Department of Chemical Engineering, Stanford University, Stanford, CA, United States of America.
Department of Materials Science and Engineering, Stanford University, Stanford, CA, United States of America.
Biofabrication. 2022 May 19;14(3). doi: 10.1088/1758-5090/ac6bbe.
Three-dimensional (3D) bioprinting is a promising technique for spatially patterning cells and materials into constructs that mimic native tissues and organs. However, a trade-off exists between printability and biological function, where weak materials are typically more suited for 3D cell culture but exhibit poor shape fidelity when printed in air. Recently, a new class of assistive materials has emerged to overcome this limitation and enable fabrication of more complex, biologically relevant geometries, even when using soft materials as bioinks. These materials include support baths, which bioinks are printed into, and sacrificial inks, which are printed themselves and then later removed. Support baths are commonly yield-stress materials that provide physical confinement during the printing process to improve resolution and shape fidelity. Sacrificial inks have primarily been used to create void spaces and pattern perfusable networks, but they can also be combined directly with the bioink to change its mechanical properties for improved printability or increased porosity. Here, we outline the advantages of using such assistive materials in 3D bioprinting, define their material property requirements, and offer case study examples of how these materials are used in practice. Finally, we discuss the remaining challenges and future opportunities in the development of assistive materials that will propel the bioprinting field forward toward creating full-scale, biomimetic tissues and organs.
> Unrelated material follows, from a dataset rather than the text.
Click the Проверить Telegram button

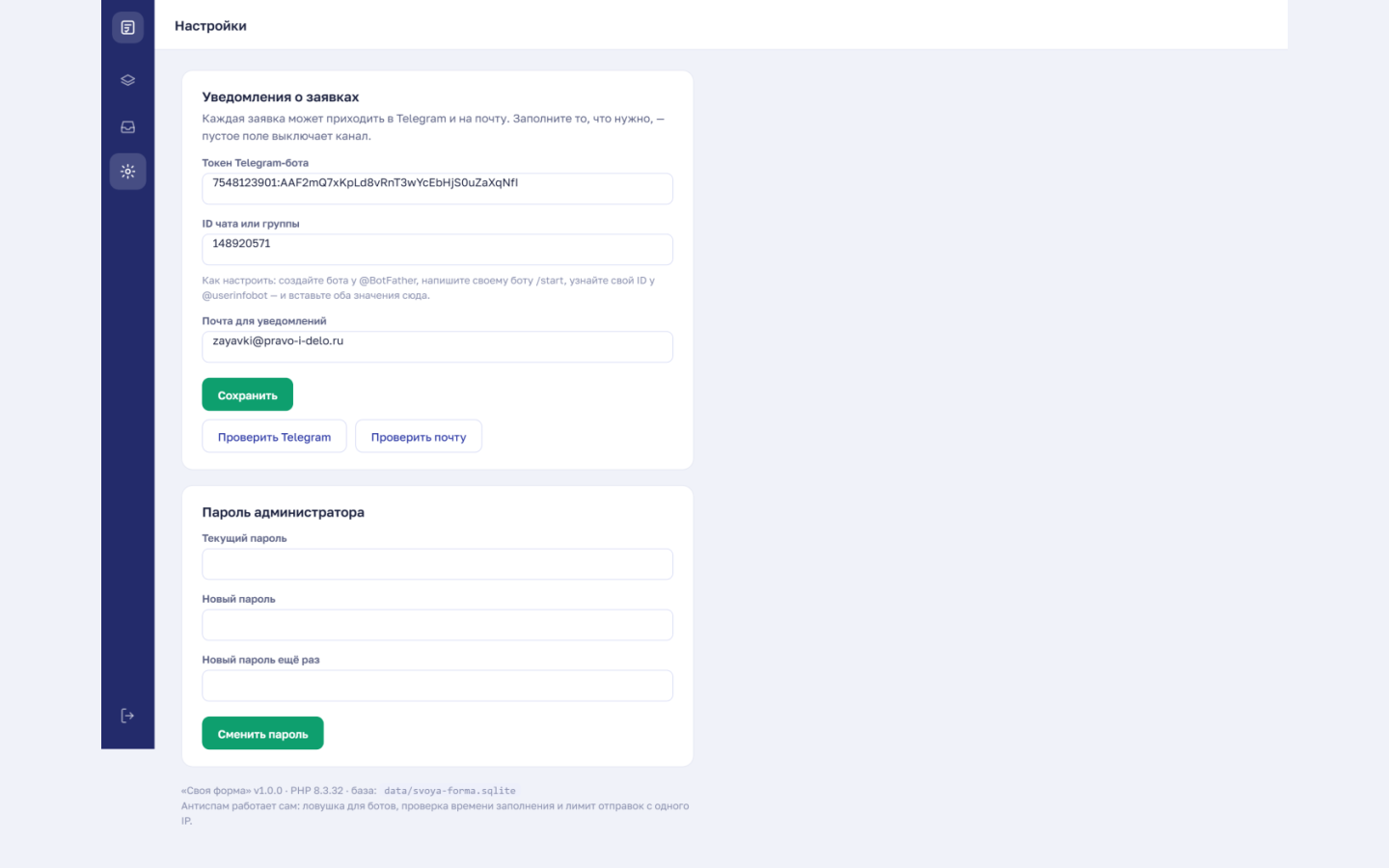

三维(3D)生物打印是一种有前途的技术,可将细胞和材料空间图案化到构建体中,以模拟天然组织和器官。然而,在可打印性和生物功能之间存在权衡,其中较弱的材料通常更适合 3D 细胞培养,但在空气中打印时形状保真度较差。最近,出现了一类新的辅助材料,可以克服这一限制,甚至可以使用柔软的材料作为生物墨水,来制造更复杂、更具生物学相关性的几何形状。这些材料包括支撑浴,生物墨水打印到支撑浴中,以及牺牲墨水,牺牲墨水本身被打印出来,然后再被去除。支撑浴通常是屈服应力材料,在打印过程中提供物理约束,以提高分辨率和形状保真度。牺牲墨水主要用于创建可渗透的空隙和图案网络,但它们也可以直接与生物墨水结合,改变其机械性能,以提高可打印性或增加孔隙率。在这里,我们概述了在 3D 生物打印中使用此类辅助材料的优势,定义了它们的材料性能要求,并提供了这些材料在实践中如何使用的案例研究示例。最后,我们讨论了辅助材料在开发中的剩余挑战和未来机遇,这些机遇将推动生物打印领域朝着创建全规模、仿生组织和器官的方向前进。